- **Prompt**: Update the entries from the line containing "You are a computer-use agent." through the last entry, replacing "red" with "green" and keeping everything else the same. Leave the pictures out of your answer.

+ + + +

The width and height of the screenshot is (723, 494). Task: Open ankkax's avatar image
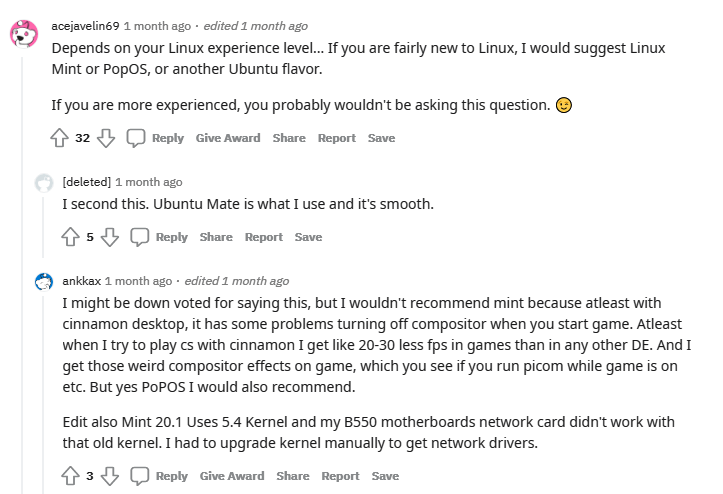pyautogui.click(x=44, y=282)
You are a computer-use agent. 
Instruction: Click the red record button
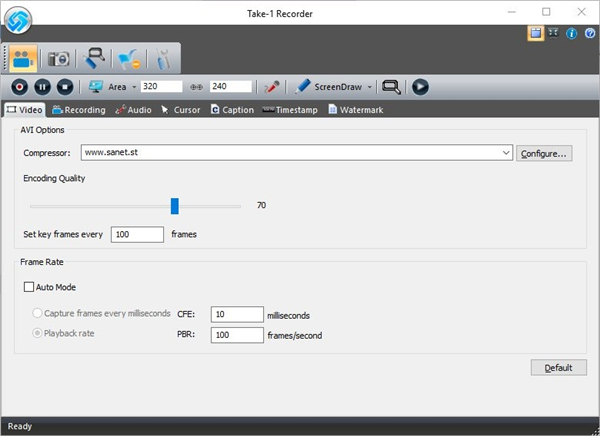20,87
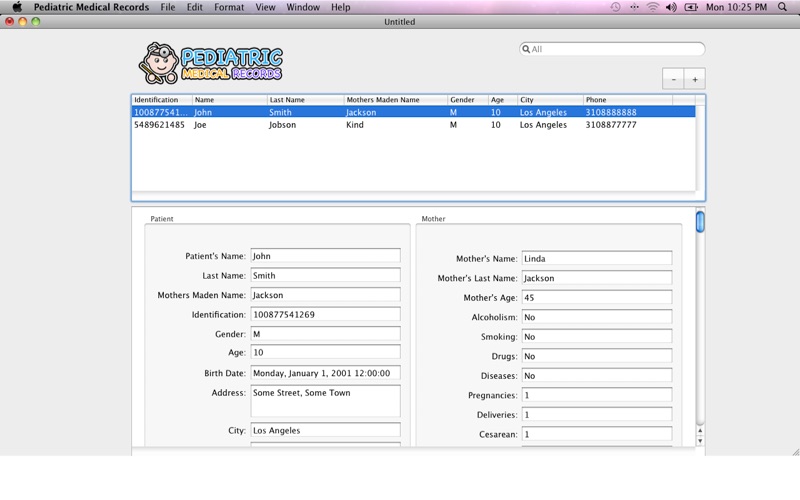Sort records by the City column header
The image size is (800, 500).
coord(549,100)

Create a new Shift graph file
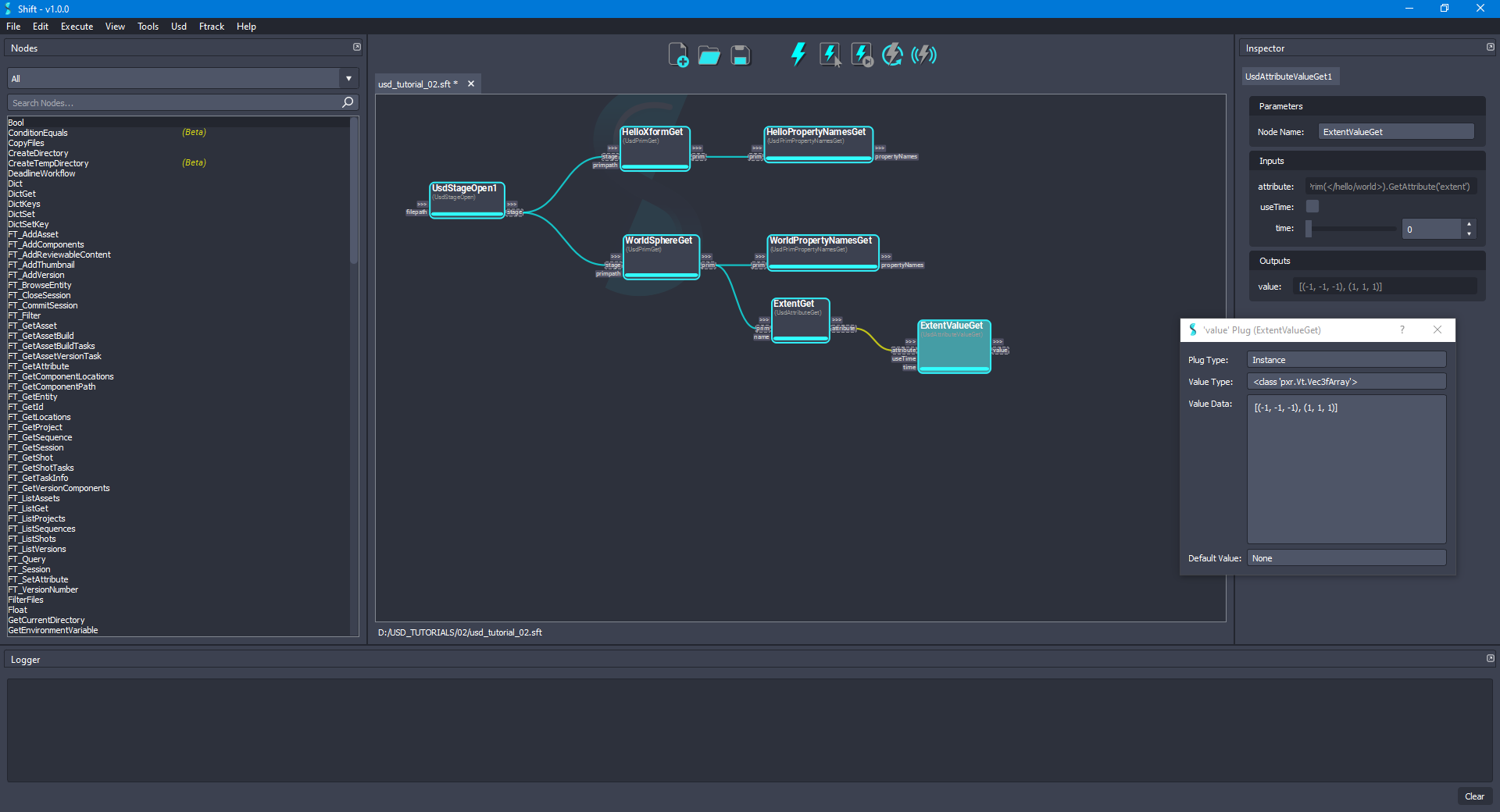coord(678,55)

+ + + +

- **The answer**:
You are a computer-use agent. 
Instruction: Click the green record button
20,87
Sort records by the City column header
The image size is (800, 500).
coord(549,100)

Create a new Shift graph file
coord(678,55)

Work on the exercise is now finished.